2019 was the last straw in St. Louis Park, unless you ask for one

Two drinks sit on a bar with straws.
A bartender makes cocktails that have paper straws in 2018. St. Louis Park businesses will no longer automatically offer straws unless a customer asks for one starting in the new year.
Justin Sullivan | Getty Images

From now on, if you order a drink in St. Louis Park, you won’t get a straw unless you ask for one.

The new policy updates the city’s zero-waste plan, enacted in 2017. Mayor Jake Spano emphasized that his city is not banning straws, but rather is trying to make sure that people getting straws really want them.

"Because, for example, my grandmother, who's like 97 years old, she needs a straw to drink,” Spano said. “And there are people who for all sorts of reasons may need or want a straw, so we want to make sure that they're available.
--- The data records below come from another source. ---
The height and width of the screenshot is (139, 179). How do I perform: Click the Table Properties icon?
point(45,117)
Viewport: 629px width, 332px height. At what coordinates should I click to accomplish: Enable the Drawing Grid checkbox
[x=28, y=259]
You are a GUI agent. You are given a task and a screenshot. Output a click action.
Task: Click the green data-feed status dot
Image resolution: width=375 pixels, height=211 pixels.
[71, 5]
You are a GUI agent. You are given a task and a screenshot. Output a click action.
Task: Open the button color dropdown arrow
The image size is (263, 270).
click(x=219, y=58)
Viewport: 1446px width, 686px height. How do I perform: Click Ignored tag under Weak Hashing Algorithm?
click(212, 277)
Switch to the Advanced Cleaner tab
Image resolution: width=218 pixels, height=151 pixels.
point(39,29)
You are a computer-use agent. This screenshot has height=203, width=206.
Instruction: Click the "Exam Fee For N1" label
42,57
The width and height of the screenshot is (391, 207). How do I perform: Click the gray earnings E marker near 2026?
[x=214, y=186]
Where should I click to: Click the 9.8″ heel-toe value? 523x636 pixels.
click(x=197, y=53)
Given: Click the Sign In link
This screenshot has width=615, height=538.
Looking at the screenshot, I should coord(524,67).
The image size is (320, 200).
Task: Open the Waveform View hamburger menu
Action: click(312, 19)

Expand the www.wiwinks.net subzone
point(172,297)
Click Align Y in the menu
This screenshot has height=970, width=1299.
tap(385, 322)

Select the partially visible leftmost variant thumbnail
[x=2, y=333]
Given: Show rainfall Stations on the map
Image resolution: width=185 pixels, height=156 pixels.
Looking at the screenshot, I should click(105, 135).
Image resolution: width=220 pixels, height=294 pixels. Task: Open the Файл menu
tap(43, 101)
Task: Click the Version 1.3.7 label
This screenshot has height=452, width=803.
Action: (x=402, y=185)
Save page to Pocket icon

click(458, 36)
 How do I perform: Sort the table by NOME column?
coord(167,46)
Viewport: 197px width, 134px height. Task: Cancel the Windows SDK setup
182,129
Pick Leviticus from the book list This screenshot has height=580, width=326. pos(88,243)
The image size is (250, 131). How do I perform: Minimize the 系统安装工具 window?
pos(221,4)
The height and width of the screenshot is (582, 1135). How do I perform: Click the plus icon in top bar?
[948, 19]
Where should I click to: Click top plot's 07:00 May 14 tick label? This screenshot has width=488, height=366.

We just don't want them handed out as a matter of practice."

Spano said he knows of no pushback from critics of the new policy, which the St. Louis Park City Council adopted over the summer. St. Louis Park's updated zero-waste plan also bars disposable cutlery, unless it can be composted.

Spano said the new policies come from two goals: The city wants to reduce the waste stream and cut down on confusion about separating waste.

“One of the big challenges that we’re facing now is contamination between things that should be in trash that are going into recycling, things that are in recycling that should be in compost,” Spano said.

The new policies took effect with the new year.